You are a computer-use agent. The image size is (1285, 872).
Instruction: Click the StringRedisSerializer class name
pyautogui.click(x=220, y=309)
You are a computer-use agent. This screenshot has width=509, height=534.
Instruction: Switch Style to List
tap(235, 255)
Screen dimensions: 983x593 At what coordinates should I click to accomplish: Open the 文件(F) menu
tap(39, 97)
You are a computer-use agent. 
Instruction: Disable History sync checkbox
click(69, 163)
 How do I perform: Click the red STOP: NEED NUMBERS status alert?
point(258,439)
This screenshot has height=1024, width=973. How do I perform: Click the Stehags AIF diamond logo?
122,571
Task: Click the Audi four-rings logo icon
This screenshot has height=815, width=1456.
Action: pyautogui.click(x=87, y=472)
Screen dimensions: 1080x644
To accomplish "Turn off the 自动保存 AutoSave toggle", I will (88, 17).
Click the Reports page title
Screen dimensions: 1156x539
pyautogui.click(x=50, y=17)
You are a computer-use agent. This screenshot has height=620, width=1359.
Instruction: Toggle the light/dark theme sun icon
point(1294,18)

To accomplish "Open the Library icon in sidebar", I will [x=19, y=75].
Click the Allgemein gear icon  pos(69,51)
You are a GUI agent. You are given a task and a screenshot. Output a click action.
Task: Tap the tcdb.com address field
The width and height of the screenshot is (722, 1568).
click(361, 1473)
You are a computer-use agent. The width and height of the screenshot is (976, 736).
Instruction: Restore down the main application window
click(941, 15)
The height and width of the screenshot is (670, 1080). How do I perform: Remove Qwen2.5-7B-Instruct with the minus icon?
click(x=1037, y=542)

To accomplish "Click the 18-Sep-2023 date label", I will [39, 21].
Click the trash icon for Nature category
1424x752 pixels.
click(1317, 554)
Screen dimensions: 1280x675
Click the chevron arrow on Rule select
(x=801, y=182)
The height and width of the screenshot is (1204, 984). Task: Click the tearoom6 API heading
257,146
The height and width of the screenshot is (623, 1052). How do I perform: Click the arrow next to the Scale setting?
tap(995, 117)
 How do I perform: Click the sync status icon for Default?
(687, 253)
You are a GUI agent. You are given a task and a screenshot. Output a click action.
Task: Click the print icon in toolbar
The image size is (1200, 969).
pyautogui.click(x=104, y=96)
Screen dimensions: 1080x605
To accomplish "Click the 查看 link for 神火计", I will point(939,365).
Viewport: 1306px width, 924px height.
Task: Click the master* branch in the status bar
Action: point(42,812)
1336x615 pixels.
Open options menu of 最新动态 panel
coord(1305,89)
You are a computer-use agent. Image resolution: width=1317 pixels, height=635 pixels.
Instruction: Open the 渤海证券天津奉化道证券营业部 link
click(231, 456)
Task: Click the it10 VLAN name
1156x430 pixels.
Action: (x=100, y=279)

= = =

TASK STATEMENT
For this exercise, copy all of the material exactly as it stands.

TASK SOLUTION
You are a computer-use agent. The image size is (1285, 872).
Instruction: Click the StringRedisSerializer class name
pyautogui.click(x=220, y=309)
You are a computer-use agent. This screenshot has width=509, height=534.
Instruction: Switch Style to List
tap(235, 255)
Screen dimensions: 983x593 At what coordinates should I click to accomplish: Open the 文件(F) menu
tap(39, 97)
You are a computer-use agent. 
Instruction: Disable History sync checkbox
click(69, 163)
 How do I perform: Click the red STOP: NEED NUMBERS status alert?
point(258,439)
This screenshot has height=1024, width=973. How do I perform: Click the Stehags AIF diamond logo?
122,571
Task: Click the Audi four-rings logo icon
This screenshot has height=815, width=1456.
Action: pyautogui.click(x=87, y=472)
Screen dimensions: 1080x644
To accomplish "Turn off the 自动保存 AutoSave toggle", I will (88, 17).
Click the Reports page title
Screen dimensions: 1156x539
pyautogui.click(x=50, y=17)
You are a computer-use agent. This screenshot has height=620, width=1359.
Instruction: Toggle the light/dark theme sun icon
point(1294,18)

To accomplish "Open the Library icon in sidebar", I will [x=19, y=75].
Click the Allgemein gear icon  pos(69,51)
You are a GUI agent. You are given a task and a screenshot. Output a click action.
Task: Tap the tcdb.com address field
The width and height of the screenshot is (722, 1568).
click(361, 1473)
You are a computer-use agent. The width and height of the screenshot is (976, 736).
Instruction: Restore down the main application window
click(941, 15)
The height and width of the screenshot is (670, 1080). How do I perform: Remove Qwen2.5-7B-Instruct with the minus icon?
click(x=1037, y=542)

To accomplish "Click the 18-Sep-2023 date label", I will [39, 21].
Click the trash icon for Nature category
1424x752 pixels.
click(1317, 554)
Screen dimensions: 1280x675
Click the chevron arrow on Rule select
(x=801, y=182)
The height and width of the screenshot is (1204, 984). Task: Click the tearoom6 API heading
257,146
The height and width of the screenshot is (623, 1052). How do I perform: Click the arrow next to the Scale setting?
tap(995, 117)
 How do I perform: Click the sync status icon for Default?
(687, 253)
You are a GUI agent. You are given a task and a screenshot. Output a click action.
Task: Click the print icon in toolbar
The image size is (1200, 969).
pyautogui.click(x=104, y=96)
Screen dimensions: 1080x605
To accomplish "Click the 查看 link for 神火计", I will point(939,365).
Viewport: 1306px width, 924px height.
Task: Click the master* branch in the status bar
Action: point(42,812)
1336x615 pixels.
Open options menu of 最新动态 panel
coord(1305,89)
You are a computer-use agent. Image resolution: width=1317 pixels, height=635 pixels.
Instruction: Open the 渤海证券天津奉化道证券营业部 link
click(231, 456)
Task: Click the it10 VLAN name
1156x430 pixels.
Action: (x=100, y=279)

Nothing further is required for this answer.